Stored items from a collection
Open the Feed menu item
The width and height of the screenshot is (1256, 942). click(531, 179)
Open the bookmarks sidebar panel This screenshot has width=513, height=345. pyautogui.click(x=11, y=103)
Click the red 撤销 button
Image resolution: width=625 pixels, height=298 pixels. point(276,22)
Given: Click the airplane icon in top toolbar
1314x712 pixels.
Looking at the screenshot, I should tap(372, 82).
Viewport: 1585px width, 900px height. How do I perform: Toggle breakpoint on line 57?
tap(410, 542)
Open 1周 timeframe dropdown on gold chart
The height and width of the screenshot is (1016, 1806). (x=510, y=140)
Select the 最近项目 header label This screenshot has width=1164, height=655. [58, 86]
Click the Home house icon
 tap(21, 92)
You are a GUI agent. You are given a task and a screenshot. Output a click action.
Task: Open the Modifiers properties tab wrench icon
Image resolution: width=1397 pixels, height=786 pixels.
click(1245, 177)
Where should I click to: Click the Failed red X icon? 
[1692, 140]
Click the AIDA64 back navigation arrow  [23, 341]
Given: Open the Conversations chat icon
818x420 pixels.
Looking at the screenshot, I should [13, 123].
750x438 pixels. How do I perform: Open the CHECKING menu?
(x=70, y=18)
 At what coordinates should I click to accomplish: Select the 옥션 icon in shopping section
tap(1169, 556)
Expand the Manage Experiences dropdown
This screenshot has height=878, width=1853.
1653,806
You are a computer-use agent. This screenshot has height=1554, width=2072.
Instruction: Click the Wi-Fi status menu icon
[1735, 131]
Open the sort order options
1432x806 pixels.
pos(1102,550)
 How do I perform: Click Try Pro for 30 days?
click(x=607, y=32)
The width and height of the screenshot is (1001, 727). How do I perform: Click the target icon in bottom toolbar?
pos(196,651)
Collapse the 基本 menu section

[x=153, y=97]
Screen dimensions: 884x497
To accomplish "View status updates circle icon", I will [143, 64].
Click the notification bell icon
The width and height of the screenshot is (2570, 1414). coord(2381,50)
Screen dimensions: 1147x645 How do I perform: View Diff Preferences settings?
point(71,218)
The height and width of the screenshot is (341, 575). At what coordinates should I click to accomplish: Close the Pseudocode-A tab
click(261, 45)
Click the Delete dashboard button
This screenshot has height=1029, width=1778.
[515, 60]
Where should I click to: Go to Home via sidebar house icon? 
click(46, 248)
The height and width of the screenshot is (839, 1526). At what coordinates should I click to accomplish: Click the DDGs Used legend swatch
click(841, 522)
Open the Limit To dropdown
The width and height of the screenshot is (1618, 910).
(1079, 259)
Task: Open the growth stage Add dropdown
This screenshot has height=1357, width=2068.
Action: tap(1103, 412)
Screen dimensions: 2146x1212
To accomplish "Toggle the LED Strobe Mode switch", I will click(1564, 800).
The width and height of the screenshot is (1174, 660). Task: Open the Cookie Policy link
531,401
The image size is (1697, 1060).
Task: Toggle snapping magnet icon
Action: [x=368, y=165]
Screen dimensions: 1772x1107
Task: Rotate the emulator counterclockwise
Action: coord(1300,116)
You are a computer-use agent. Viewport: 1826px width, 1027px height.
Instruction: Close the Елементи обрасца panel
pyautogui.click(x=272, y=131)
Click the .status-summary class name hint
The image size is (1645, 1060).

Work to complete:
I'd like the records returned exactly as they were written, please.

Solution to the exercise:
Open the Feed menu item
The width and height of the screenshot is (1256, 942). click(531, 179)
Open the bookmarks sidebar panel This screenshot has width=513, height=345. pyautogui.click(x=11, y=103)
Click the red 撤销 button
Image resolution: width=625 pixels, height=298 pixels. point(276,22)
Given: Click the airplane icon in top toolbar
1314x712 pixels.
Looking at the screenshot, I should tap(372, 82).
Viewport: 1585px width, 900px height. How do I perform: Toggle breakpoint on line 57?
tap(410, 542)
Open 1周 timeframe dropdown on gold chart
The height and width of the screenshot is (1016, 1806). (x=510, y=140)
Select the 最近项目 header label This screenshot has width=1164, height=655. [58, 86]
Click the Home house icon
 tap(21, 92)
You are a GUI agent. You are given a task and a screenshot. Output a click action.
Task: Open the Modifiers properties tab wrench icon
Image resolution: width=1397 pixels, height=786 pixels.
click(1245, 177)
Where should I click to: Click the Failed red X icon? 
[1692, 140]
Click the AIDA64 back navigation arrow  [23, 341]
Given: Open the Conversations chat icon
818x420 pixels.
Looking at the screenshot, I should [13, 123].
750x438 pixels. How do I perform: Open the CHECKING menu?
(x=70, y=18)
 At what coordinates should I click to accomplish: Select the 옥션 icon in shopping section
tap(1169, 556)
Expand the Manage Experiences dropdown
This screenshot has height=878, width=1853.
1653,806
You are a computer-use agent. This screenshot has height=1554, width=2072.
Instruction: Click the Wi-Fi status menu icon
[1735, 131]
Open the sort order options
1432x806 pixels.
pos(1102,550)
 How do I perform: Click Try Pro for 30 days?
click(x=607, y=32)
The width and height of the screenshot is (1001, 727). How do I perform: Click the target icon in bottom toolbar?
pos(196,651)
Collapse the 基本 menu section

[x=153, y=97]
Screen dimensions: 884x497
To accomplish "View status updates circle icon", I will [143, 64].
Click the notification bell icon
The width and height of the screenshot is (2570, 1414). coord(2381,50)
Screen dimensions: 1147x645 How do I perform: View Diff Preferences settings?
point(71,218)
The height and width of the screenshot is (341, 575). At what coordinates should I click to accomplish: Close the Pseudocode-A tab
click(261, 45)
Click the Delete dashboard button
This screenshot has height=1029, width=1778.
[515, 60]
Where should I click to: Go to Home via sidebar house icon? 
click(46, 248)
The height and width of the screenshot is (839, 1526). At what coordinates should I click to accomplish: Click the DDGs Used legend swatch
click(841, 522)
Open the Limit To dropdown
The width and height of the screenshot is (1618, 910).
(1079, 259)
Task: Open the growth stage Add dropdown
This screenshot has height=1357, width=2068.
Action: tap(1103, 412)
Screen dimensions: 2146x1212
To accomplish "Toggle the LED Strobe Mode switch", I will click(1564, 800).
The width and height of the screenshot is (1174, 660). Task: Open the Cookie Policy link
531,401
The image size is (1697, 1060).
Task: Toggle snapping magnet icon
Action: [x=368, y=165]
Screen dimensions: 1772x1107
Task: Rotate the emulator counterclockwise
Action: coord(1300,116)
You are a computer-use agent. Viewport: 1826px width, 1027px height.
Instruction: Close the Елементи обрасца panel
pyautogui.click(x=272, y=131)
Click the .status-summary class name hint
The image size is (1645, 1060).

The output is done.